**How to complete this task**
Give back an exact copy of the lines in the records below, from the line that has "[button] (130, 99)" through the line that has "[Anmerkungen zur Folge] (882, 1246)", and nothing besides.

**** Stored data ****

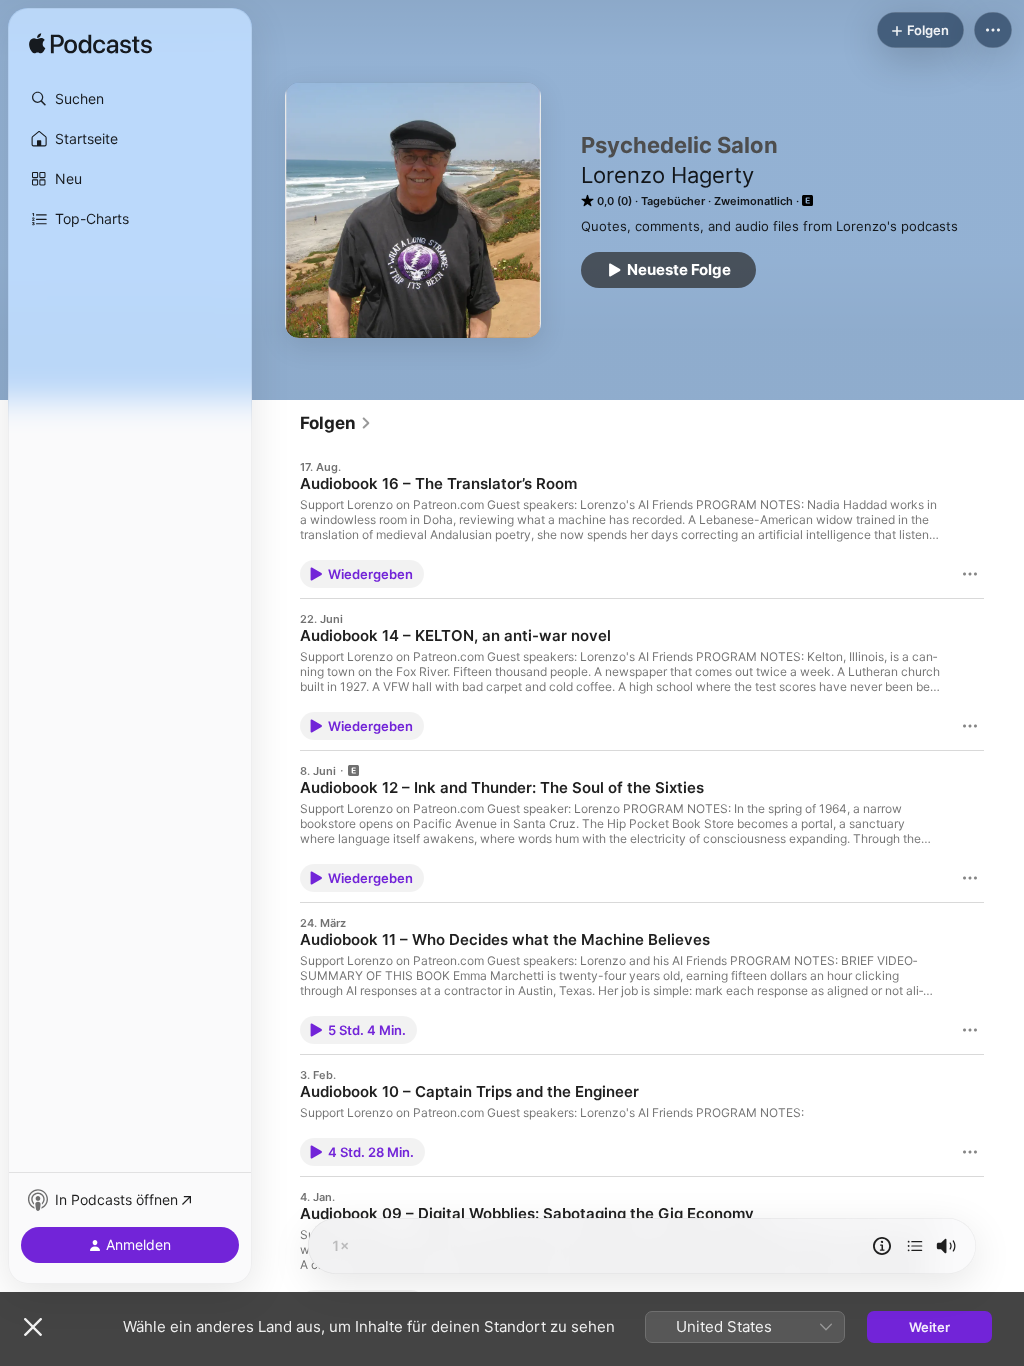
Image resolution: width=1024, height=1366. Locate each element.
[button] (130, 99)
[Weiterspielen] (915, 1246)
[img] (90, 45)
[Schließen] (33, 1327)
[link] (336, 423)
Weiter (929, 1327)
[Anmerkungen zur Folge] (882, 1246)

****
**** Stored data ****

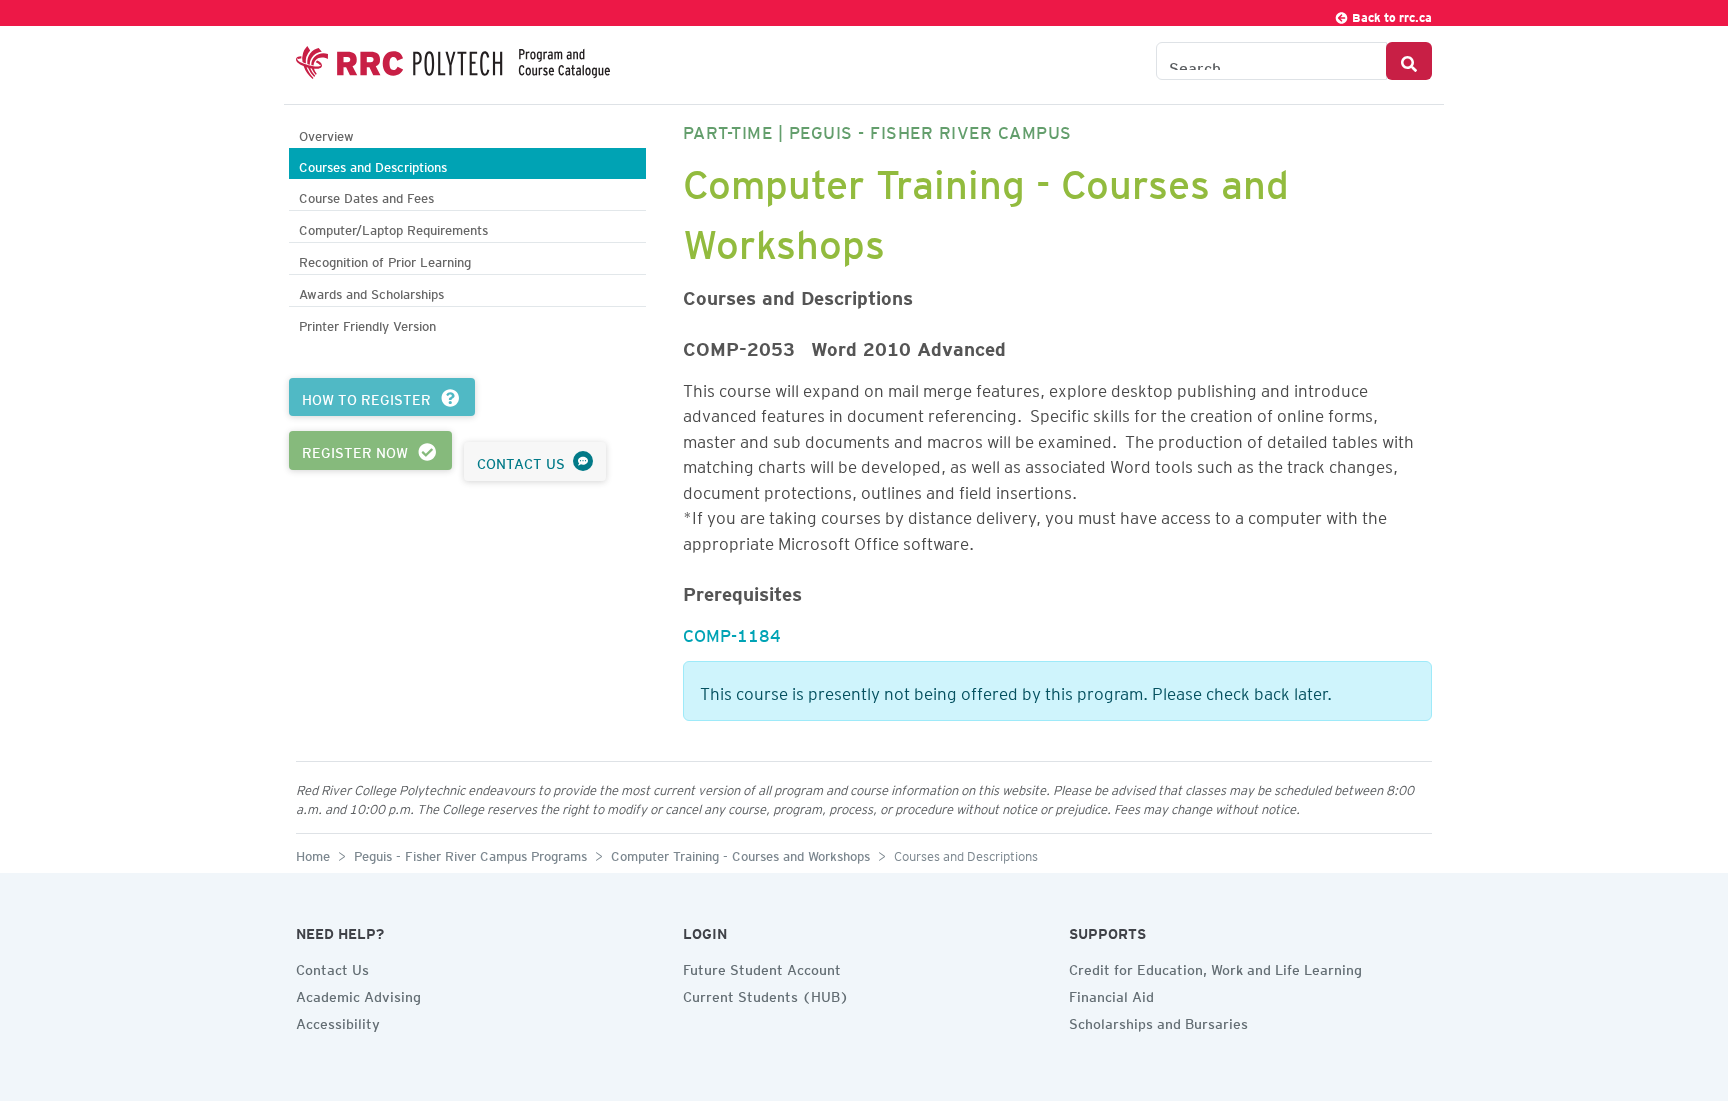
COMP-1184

****

**Solution to the problem**
[button] (130, 99)
[Weiterspielen] (915, 1246)
[img] (90, 45)
[Schließen] (33, 1327)
[link] (336, 423)
Weiter (929, 1327)
[Anmerkungen zur Folge] (882, 1246)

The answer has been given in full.